Durante la successiva perquisizione, gli agenti della Polizia di Stato hanno rinvenuto circa 20mila euro in contanti e un sacchetto contenente diversi gioielli, occultato negli indumenti intimi di uno dei due sospettati. Le indagini condotte dalla Squadra Mobile di Brescia in collaborazione con il Commissariato Carmine hanno permesso di accertare che la refurtiva era stata sottratta la notte precedente da un negozio di antiquariato situato nella provincia di Verona. La refurtiva, valutata intorno ai 20mila euro, è stata restituita al legittimo proprietario.
L’episodio è avvenuto nei giorni scorsi a Brescia, quando una pattuglia del Commissariato Carmine ha notato un’autovettura con targa straniera e due occupanti dall’atteggiamento sospetto, transitare in via Lamarmora. Gli agenti hanno deciso di procedere a un controllo, ma il conducente del veicolo, alla vista della Polizia, ha reagito accelerando bruscamente, ignorando l’alt imposto dagli agenti.
Ne è nato un pericoloso inseguimento ad alta velocità , che ha coinvolto più unità della Polizia di Stato coordinate dalla centrale operativa. Dopo diversi chilometri di fuga nel traffico cittadino, gli agenti sono riusciti a bloccare il mezzo. I due uomini hanno tentato di continuare la fuga a piedi, opponendo una violenta resistenza. Per fermarli è stato necessario l’utilizzo del taser in dotazione.
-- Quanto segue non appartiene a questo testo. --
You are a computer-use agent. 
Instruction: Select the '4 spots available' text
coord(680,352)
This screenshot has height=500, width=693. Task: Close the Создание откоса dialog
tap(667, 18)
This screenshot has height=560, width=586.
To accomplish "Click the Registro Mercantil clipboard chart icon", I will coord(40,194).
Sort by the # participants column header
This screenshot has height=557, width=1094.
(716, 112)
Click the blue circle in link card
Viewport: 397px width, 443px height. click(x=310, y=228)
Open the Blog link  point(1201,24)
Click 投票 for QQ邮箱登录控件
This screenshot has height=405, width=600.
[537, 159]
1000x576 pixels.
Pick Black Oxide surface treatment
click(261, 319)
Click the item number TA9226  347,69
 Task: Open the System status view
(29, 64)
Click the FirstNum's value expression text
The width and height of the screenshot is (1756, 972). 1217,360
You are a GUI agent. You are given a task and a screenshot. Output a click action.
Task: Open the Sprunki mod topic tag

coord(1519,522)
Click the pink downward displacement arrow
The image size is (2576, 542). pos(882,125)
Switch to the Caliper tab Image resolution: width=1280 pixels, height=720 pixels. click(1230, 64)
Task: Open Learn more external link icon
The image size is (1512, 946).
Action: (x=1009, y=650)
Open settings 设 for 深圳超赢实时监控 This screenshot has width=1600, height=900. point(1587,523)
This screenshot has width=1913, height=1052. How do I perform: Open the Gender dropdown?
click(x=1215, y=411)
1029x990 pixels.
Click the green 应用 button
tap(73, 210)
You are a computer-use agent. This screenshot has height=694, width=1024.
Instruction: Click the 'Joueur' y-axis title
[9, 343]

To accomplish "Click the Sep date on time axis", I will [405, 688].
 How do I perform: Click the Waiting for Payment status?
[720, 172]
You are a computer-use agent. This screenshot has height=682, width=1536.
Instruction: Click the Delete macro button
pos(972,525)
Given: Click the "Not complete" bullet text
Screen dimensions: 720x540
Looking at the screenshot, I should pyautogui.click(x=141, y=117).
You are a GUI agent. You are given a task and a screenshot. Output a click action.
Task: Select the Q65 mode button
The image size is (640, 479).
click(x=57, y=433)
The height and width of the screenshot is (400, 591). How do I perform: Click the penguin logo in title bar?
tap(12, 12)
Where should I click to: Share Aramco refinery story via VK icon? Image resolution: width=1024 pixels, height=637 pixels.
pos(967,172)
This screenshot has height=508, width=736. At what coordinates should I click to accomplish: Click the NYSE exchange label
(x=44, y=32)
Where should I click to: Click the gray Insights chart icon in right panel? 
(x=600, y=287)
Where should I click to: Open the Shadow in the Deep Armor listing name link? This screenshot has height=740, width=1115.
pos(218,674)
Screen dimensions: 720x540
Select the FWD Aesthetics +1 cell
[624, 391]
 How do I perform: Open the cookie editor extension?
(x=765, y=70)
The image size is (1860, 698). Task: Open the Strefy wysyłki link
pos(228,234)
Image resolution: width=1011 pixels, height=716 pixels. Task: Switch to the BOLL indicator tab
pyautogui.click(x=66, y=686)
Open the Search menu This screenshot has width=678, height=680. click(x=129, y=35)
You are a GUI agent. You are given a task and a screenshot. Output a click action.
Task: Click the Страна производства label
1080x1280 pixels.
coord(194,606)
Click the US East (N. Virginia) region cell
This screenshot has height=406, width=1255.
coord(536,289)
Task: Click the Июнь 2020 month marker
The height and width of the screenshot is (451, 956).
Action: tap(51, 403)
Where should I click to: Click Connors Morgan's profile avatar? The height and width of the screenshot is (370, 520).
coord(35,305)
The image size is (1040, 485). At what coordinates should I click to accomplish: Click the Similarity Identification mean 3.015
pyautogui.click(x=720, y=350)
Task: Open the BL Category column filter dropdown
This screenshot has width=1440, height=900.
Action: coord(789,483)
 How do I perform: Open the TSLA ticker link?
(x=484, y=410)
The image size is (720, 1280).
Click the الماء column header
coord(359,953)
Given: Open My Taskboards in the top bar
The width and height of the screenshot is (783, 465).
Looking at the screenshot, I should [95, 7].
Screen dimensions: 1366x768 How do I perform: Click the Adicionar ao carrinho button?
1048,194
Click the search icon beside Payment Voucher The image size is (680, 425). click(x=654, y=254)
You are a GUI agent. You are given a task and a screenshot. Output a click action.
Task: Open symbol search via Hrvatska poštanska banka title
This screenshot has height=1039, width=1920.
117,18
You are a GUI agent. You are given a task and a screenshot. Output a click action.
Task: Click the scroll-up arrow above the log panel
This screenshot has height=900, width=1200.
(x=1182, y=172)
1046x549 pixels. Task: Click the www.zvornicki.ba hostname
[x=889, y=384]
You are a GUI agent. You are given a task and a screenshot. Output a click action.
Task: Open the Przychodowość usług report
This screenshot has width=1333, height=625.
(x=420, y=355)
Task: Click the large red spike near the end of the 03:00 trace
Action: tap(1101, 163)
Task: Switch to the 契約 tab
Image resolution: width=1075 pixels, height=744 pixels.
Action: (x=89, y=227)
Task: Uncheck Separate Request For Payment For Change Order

Uno dei due uomini arrestati risulta avere precedenti penali sia in Italia che in Romania, sempre per reati contro il patrimonio. Entrambi sono stati messi a disposizione dell’Autorità Giudiziaria per le valutazioni del caso. Il rapido intervento degli agenti ha permesso di recuperare l’intero bottino e di restituirlo al proprietario, chiudendo con successo un’operazione che ha evitato l’impunità dei responsabili.